** START Exercise input **
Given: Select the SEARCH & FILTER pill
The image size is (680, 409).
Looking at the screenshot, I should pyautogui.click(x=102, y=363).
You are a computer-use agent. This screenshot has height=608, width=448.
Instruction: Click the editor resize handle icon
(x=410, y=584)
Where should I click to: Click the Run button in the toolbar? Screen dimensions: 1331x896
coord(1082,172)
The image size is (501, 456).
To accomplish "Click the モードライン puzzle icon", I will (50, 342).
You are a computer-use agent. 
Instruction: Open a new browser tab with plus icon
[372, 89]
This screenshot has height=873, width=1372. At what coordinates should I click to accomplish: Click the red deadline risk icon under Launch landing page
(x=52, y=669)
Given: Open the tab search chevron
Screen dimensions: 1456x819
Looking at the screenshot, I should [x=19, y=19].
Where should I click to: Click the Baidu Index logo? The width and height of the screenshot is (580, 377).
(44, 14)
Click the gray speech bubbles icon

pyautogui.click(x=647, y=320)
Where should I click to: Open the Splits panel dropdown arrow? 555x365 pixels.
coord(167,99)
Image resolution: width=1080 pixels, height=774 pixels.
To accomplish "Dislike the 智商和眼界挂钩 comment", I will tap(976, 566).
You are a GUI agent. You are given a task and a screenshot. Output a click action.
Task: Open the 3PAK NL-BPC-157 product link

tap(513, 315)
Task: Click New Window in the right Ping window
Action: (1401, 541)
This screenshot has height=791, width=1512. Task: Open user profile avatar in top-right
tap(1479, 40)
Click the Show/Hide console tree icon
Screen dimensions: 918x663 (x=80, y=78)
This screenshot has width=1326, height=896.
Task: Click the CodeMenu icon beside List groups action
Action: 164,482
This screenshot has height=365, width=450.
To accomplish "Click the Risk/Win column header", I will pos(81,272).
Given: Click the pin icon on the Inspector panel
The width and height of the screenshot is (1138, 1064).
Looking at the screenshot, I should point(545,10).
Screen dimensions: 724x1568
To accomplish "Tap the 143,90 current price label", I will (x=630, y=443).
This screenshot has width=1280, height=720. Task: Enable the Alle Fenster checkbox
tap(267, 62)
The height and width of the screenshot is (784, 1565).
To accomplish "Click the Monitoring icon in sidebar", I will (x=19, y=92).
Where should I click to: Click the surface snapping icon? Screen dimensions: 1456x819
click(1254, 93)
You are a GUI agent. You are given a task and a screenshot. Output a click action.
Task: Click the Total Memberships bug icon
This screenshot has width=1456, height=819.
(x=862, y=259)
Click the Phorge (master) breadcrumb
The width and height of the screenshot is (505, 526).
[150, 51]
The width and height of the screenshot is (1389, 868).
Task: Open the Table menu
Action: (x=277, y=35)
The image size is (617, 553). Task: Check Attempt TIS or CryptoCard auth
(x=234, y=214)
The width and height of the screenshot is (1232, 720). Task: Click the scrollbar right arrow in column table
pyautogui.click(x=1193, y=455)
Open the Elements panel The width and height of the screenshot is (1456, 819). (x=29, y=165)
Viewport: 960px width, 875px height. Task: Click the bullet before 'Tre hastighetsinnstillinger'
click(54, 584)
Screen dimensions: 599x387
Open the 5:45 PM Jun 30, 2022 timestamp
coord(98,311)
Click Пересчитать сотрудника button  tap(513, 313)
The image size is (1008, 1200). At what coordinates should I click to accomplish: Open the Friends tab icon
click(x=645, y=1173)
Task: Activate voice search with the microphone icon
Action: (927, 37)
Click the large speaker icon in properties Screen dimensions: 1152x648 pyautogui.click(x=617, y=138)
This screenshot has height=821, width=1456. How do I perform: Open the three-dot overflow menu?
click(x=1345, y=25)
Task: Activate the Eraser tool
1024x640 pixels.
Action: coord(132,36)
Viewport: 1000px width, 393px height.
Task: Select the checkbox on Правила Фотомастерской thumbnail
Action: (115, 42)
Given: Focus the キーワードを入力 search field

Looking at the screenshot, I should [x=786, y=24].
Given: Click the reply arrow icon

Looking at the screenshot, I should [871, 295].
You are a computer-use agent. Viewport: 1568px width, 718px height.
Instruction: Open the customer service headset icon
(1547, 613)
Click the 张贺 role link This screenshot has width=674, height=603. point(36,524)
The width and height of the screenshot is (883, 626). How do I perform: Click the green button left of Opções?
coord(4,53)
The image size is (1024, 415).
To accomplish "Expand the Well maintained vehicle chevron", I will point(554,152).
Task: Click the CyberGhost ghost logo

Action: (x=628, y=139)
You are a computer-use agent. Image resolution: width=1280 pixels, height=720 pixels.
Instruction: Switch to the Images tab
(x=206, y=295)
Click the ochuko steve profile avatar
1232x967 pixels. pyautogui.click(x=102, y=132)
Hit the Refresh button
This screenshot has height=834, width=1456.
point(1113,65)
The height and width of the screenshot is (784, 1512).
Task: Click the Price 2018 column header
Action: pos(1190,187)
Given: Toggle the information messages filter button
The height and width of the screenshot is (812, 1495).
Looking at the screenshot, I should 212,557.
** END Exercise input **
Given problem - Please recast all of the lines above as a numbered list, dropping any blank lines.

Exercise solution -
1. Given: Select the SEARCH & FILTER pill
2. The image size is (680, 409).
3. Looking at the screenshot, I should pyautogui.click(x=102, y=363).
4. You are a computer-use agent. This screenshot has height=608, width=448.
5. Instruction: Click the editor resize handle icon
6. (x=410, y=584)
7. Where should I click to: Click the Run button in the toolbar? Screen dimensions: 1331x896
8. coord(1082,172)
9. The image size is (501, 456).
10. To accomplish "Click the モードライン puzzle icon", I will (50, 342).
11. You are a computer-use agent. 
12. Instruction: Open a new browser tab with plus icon
13. [372, 89]
14. This screenshot has height=873, width=1372. At what coordinates should I click to accomplish: Click the red deadline risk icon under Launch landing page
15. (x=52, y=669)
16. Given: Open the tab search chevron
17. Screen dimensions: 1456x819
18. Looking at the screenshot, I should [x=19, y=19].
19. Where should I click to: Click the Baidu Index logo? The width and height of the screenshot is (580, 377).
20. (44, 14)
21. Click the gray speech bubbles icon
22. pyautogui.click(x=647, y=320)
23. Where should I click to: Open the Splits panel dropdown arrow? 555x365 pixels.
24. coord(167,99)
25. Image resolution: width=1080 pixels, height=774 pixels.
26. To accomplish "Dislike the 智商和眼界挂钩 comment", I will tap(976, 566).
27. You are a GUI agent. You are given a task and a screenshot. Output a click action.
28. Task: Open the 3PAK NL-BPC-157 product link
29. tap(513, 315)
30. Task: Click New Window in the right Ping window
31. Action: (1401, 541)
32. This screenshot has height=791, width=1512. Task: Open user profile avatar in top-right
33. tap(1479, 40)
34. Click the Show/Hide console tree icon
35. Screen dimensions: 918x663 (x=80, y=78)
36. This screenshot has width=1326, height=896.
37. Task: Click the CodeMenu icon beside List groups action
38. Action: 164,482
39. This screenshot has height=365, width=450.
40. To accomplish "Click the Risk/Win column header", I will pos(81,272).
41. Given: Click the pin icon on the Inspector panel
42. The width and height of the screenshot is (1138, 1064).
43. Looking at the screenshot, I should point(545,10).
44. Screen dimensions: 724x1568
45. To accomplish "Tap the 143,90 current price label", I will (x=630, y=443).
46. This screenshot has width=1280, height=720. Task: Enable the Alle Fenster checkbox
47. tap(267, 62)
48. The height and width of the screenshot is (784, 1565).
49. To accomplish "Click the Monitoring icon in sidebar", I will (x=19, y=92).
50. Where should I click to: Click the surface snapping icon? Screen dimensions: 1456x819
51. click(1254, 93)
52. You are a GUI agent. You are given a task and a screenshot. Output a click action.
53. Task: Click the Total Memberships bug icon
54. This screenshot has width=1456, height=819.
55. (x=862, y=259)
56. Click the Phorge (master) breadcrumb
57. The width and height of the screenshot is (505, 526).
58. [150, 51]
59. The width and height of the screenshot is (1389, 868).
60. Task: Open the Table menu
61. Action: (x=277, y=35)
62. The image size is (617, 553). Task: Check Attempt TIS or CryptoCard auth
63. (x=234, y=214)
64. The width and height of the screenshot is (1232, 720). Task: Click the scrollbar right arrow in column table
65. pyautogui.click(x=1193, y=455)
66. Open the Elements panel The width and height of the screenshot is (1456, 819). (x=29, y=165)
67. Viewport: 960px width, 875px height. Task: Click the bullet before 'Tre hastighetsinnstillinger'
68. click(54, 584)
69. Screen dimensions: 599x387
70. Open the 5:45 PM Jun 30, 2022 timestamp
71. coord(98,311)
72. Click Пересчитать сотрудника button  tap(513, 313)
73. The image size is (1008, 1200). At what coordinates should I click to accomplish: Open the Friends tab icon
74. click(x=645, y=1173)
75. Task: Activate voice search with the microphone icon
76. Action: (927, 37)
77. Click the large speaker icon in properties Screen dimensions: 1152x648 pyautogui.click(x=617, y=138)
78. This screenshot has height=821, width=1456. How do I perform: Open the three-dot overflow menu?
79. click(x=1345, y=25)
80. Task: Activate the Eraser tool
81. 1024x640 pixels.
82. Action: coord(132,36)
83. Viewport: 1000px width, 393px height.
84. Task: Select the checkbox on Правила Фотомастерской thumbnail
85. Action: (115, 42)
86. Given: Focus the キーワードを入力 search field
87. Looking at the screenshot, I should [x=786, y=24].
88. Given: Click the reply arrow icon
89. Looking at the screenshot, I should [871, 295].
90. You are a computer-use agent. Viewport: 1568px width, 718px height.
91. Instruction: Open the customer service headset icon
92. (1547, 613)
93. Click the 张贺 role link This screenshot has width=674, height=603. point(36,524)
94. The width and height of the screenshot is (883, 626). How do I perform: Click the green button left of Opções?
95. coord(4,53)
96. The image size is (1024, 415).
97. To accomplish "Expand the Well maintained vehicle chevron", I will point(554,152).
98. Task: Click the CyberGhost ghost logo
99. Action: (x=628, y=139)
100. You are a computer-use agent. Image resolution: width=1280 pixels, height=720 pixels.
101. Instruction: Switch to the Images tab
102. (x=206, y=295)
103. Click the ochuko steve profile avatar
104. 1232x967 pixels. pyautogui.click(x=102, y=132)
105. Hit the Refresh button
106. This screenshot has height=834, width=1456.
107. point(1113,65)
108. The height and width of the screenshot is (784, 1512).
109. Task: Click the Price 2018 column header
110. Action: pos(1190,187)
111. Given: Toggle the information messages filter button
112. The height and width of the screenshot is (812, 1495).
113. Looking at the screenshot, I should 212,557.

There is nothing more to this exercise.